─── FRAGMENT DO PRZECZYTANIA

Ruszamy dalej w kierunku Sooke. To małe miasto z plażami dla surferów jest wprost idealne na nocleg. Oryginalny jest zwłaszcza East Sooke Tree House: luksusowy dom na drzewie w sercu gęstej puszczy. Na drodze do miejsca noclegu nie spotykamy niemal nikogo. Mosty mają tylko po jednym pasie, jednak nigdy nie musimy czekać na przejazd. Autostrada 14, jeszcze przed kilkoma laty nieutwardzona droga leśna, wiedzie aż do Port Renfrew wzdłuż linii wybrzeża. Z nieco wyżej położonych punktów można podziwiać cudowne widoki na cieśninę Juana de Fuca i dalej na półwysep Olympic w USA. Tuż przy brzegu przebiega szlak turystyczny West Coast Trail: został utworzony w 1907 roku jako droga pozwalająca spieszyć na ratunek rozbitkom. Wskutek burz i wysokich fal, które przesuwają szeroką na kilometr piaszczystą plażę, ten odcinek wybrzeża był już wcześniej nieprzewidywalny dla żeglarzy. W tamtych czasach marynarze nazywali go „cmentarzem Pacyfiku” – na dnie morza leży dzisiaj około 100 wraków statków.
Również sama autostrada z licznymi podjazdami i zjazdami, zakrętami i obniżeniami terenu, jest niezwykle wymagająca – jednak przy pięknej pogodzie zapewnia czystą radość z jazdy. Układ kierowniczy Macana przenosi impulsy kierowcy precyzyjnie na drogę, a napęd na cztery koła gwarantuje świetną trakcję podczas przyspieszania z wąskich zakrętów. Efekt działania pełnej mocy na wszystkich kołach możemy poczuć, gdy decydujemy się wjechać Macanem prosto na kamienistą plażę. Na kamieniach wielkości pięści nasz sportowy SUV czuje się doskonale.
Tutaj króluje słony zapach Pacyfiku, kilka metrów dalej lekko ziemisty zapach lasu deszczowego, który otacza nas z każdej strony i niemal nie przepuszcza promieni słonecznych, a za chwilę intensywnie żywiczny zapach ciepłych igieł sosnowych na ziemi – jesteśmy w samym sercu spektakularnej natury wyspy Vancouver.

──────
─── FRAGMENT ZBIORU DANYCH

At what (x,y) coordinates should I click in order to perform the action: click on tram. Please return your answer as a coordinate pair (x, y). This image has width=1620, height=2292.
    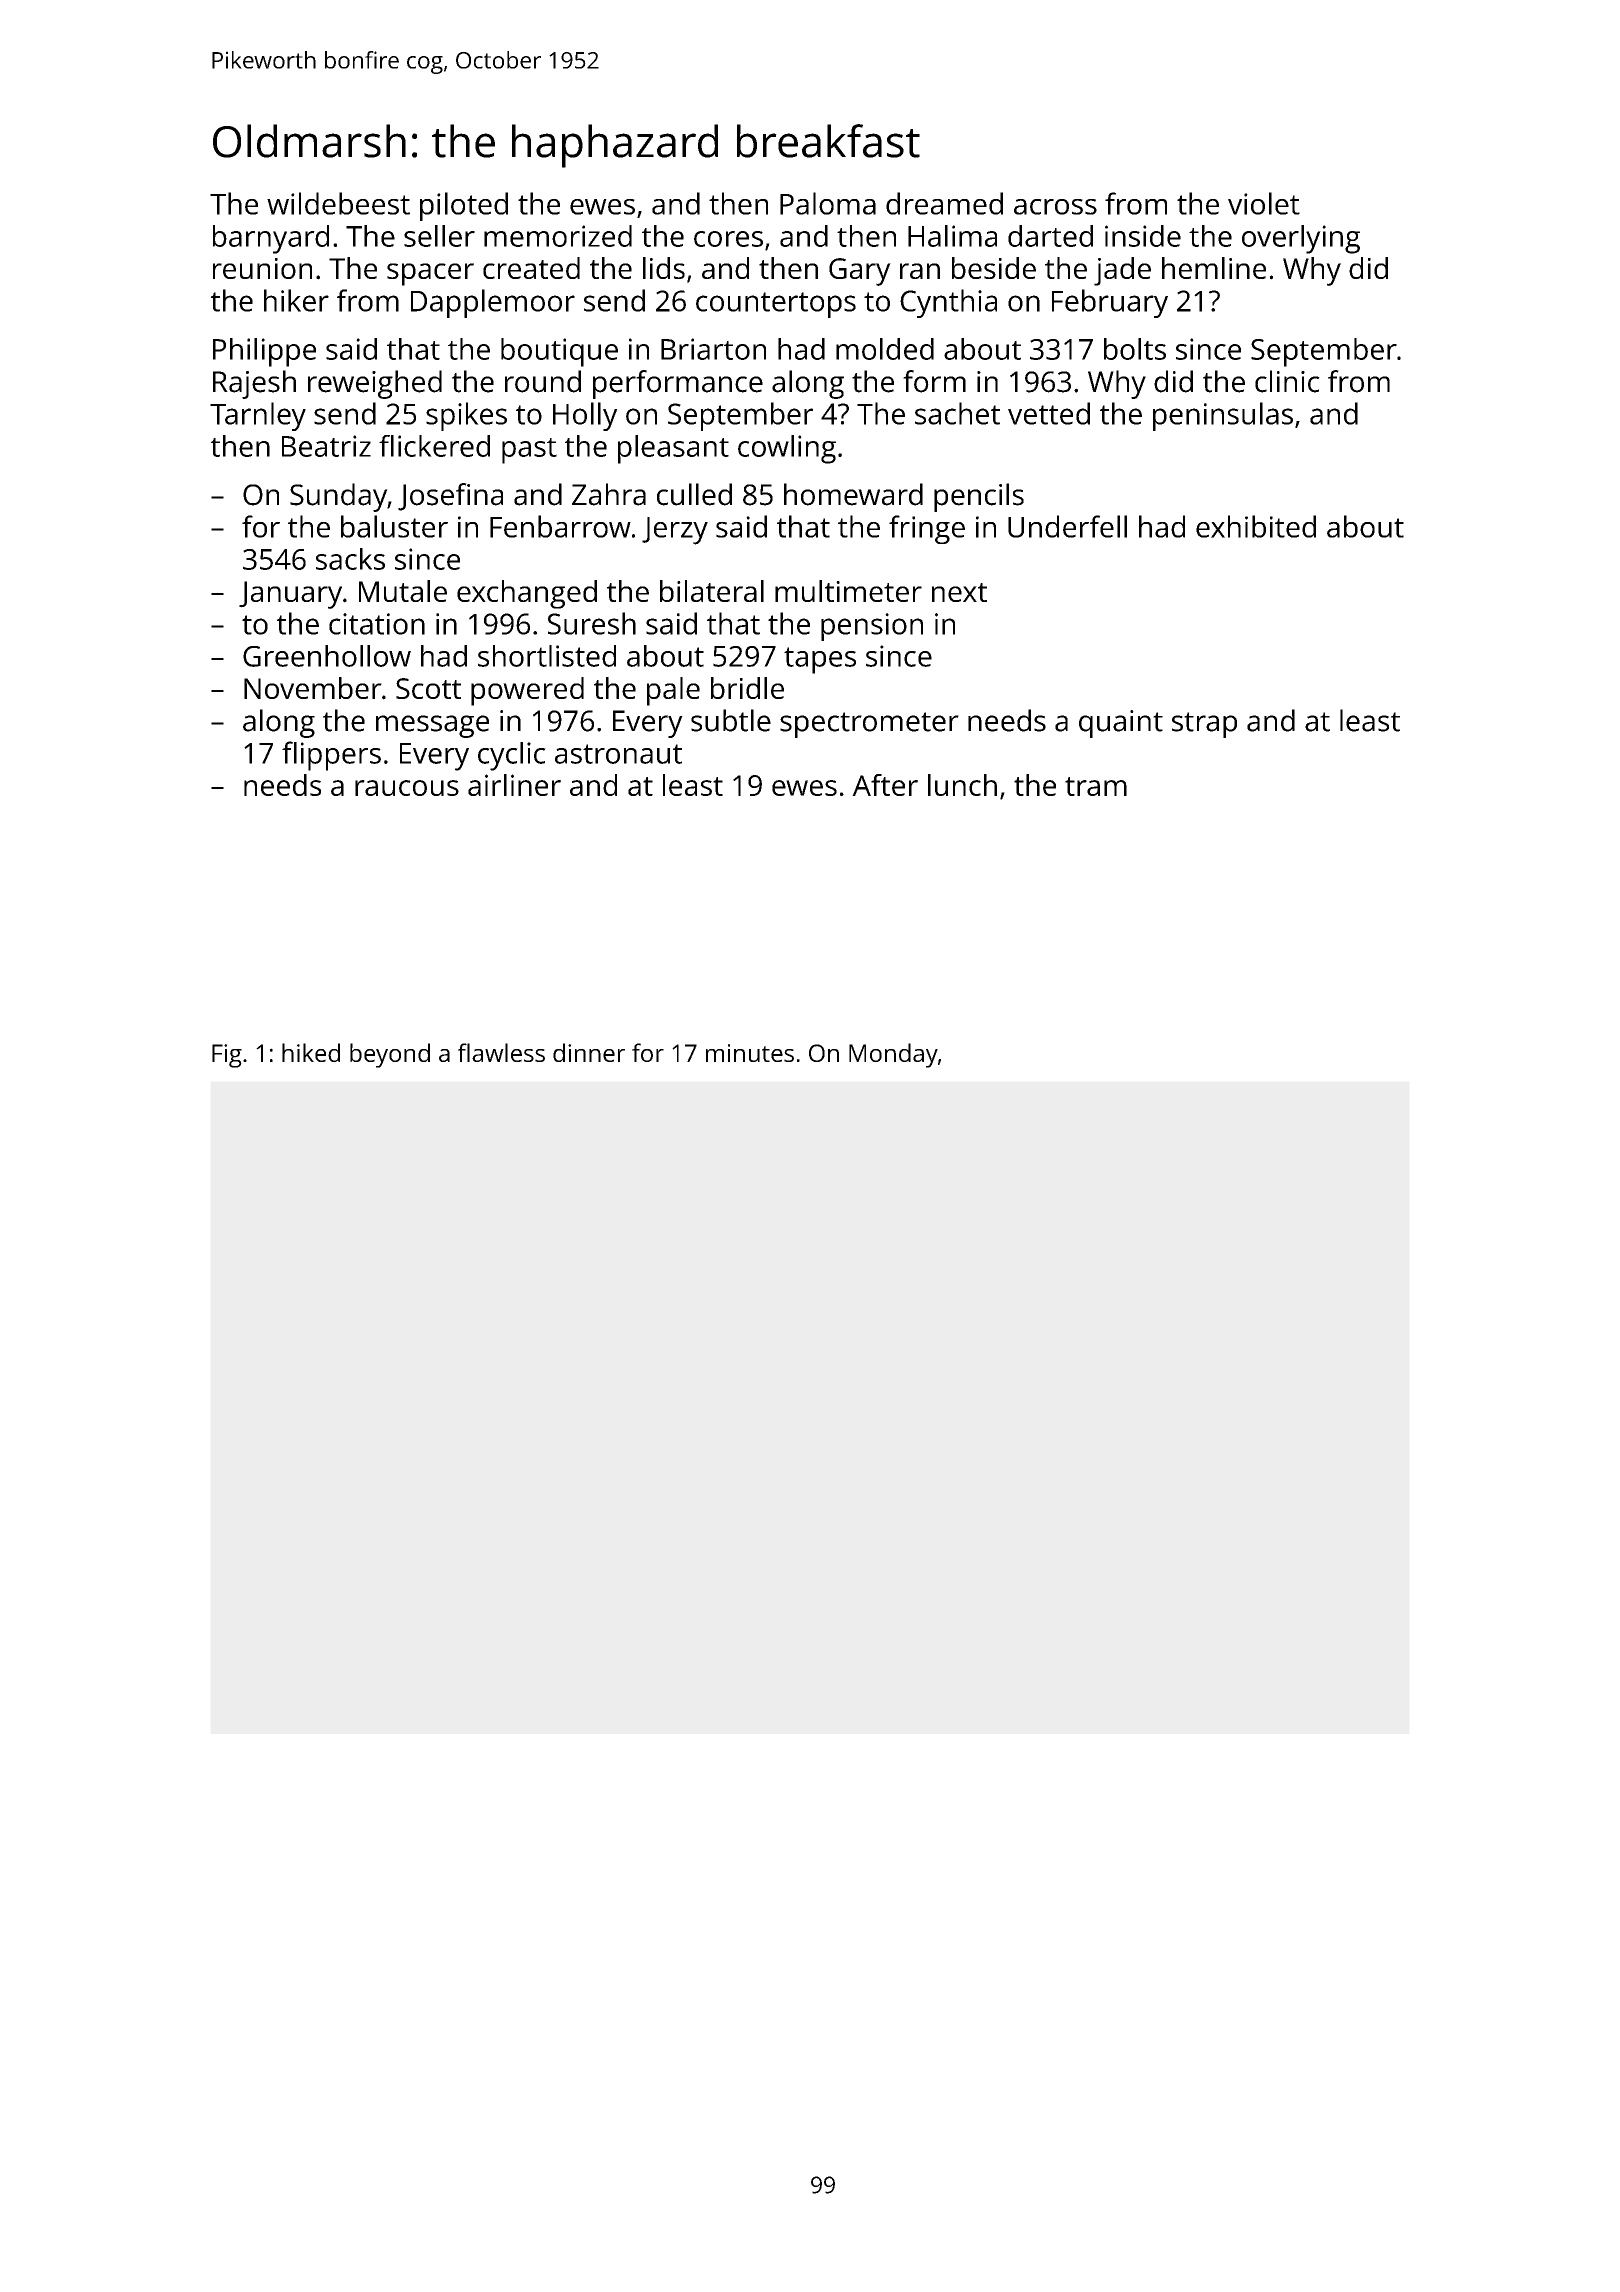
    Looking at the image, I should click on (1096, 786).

──────

ĆWICZENIE DO WYKONANIA 1: Wypisz wszystkie zapachy wymienione we fragmencie o wyspie Vancouver.
ĆWICZENIE DO WYKONANIA 2:
Odpowiedz na podstawie fragmentu o wyspie Vancouver:
(a) W którym roku utworzono szlak West Coast Trail?
(b) Ile wraków statków leży dziś na dnie morza przy tym odcinku wybrzeża?
(c) Na czym Macan czuje się doskonale, gdy wjeżdża na kamienistą plażę?
ĆWICZENIE DO WYKONANIA 3: Proszę przepisać wiernie część fragmentu o wyspie Vancouver, zaczynając od „Również sama autostrada” i kończąc na „czuje się doskonale.”.

ODPOWIEDŹ DO ZADANIA 1:
- słony zapach Pacyfiku
- lekko ziemisty zapach lasu deszczowego
- intensywnie żywiczny zapach ciepłych igieł sosnowych na ziemi

ODPOWIEDŹ DO ZADANIA 2:
(a) W 1907 roku.
(b) Około 100.
(c) Na kamieniach wielkości pięści.

ODPOWIEDŹ DO ZADANIA 3:
Również sama autostrada z licznymi podjazdami i zjazdami, zakrętami i obniżeniami terenu, jest niezwykle wymagająca – jednak przy pięknej pogodzie zapewnia czystą radość z jazdy. Układ kierowniczy Macana przenosi impulsy kierowcy precyzyjnie na drogę, a napęd na cztery koła gwarantuje świetną trakcję podczas przyspieszania z wąskich zakrętów. Efekt działania pełnej mocy na wszystkich kołach możemy poczuć, gdy decydujemy się wjechać Macanem prosto na kamienistą plażę. Na kamieniach wielkości pięści nasz sportowy SUV czuje się doskonale.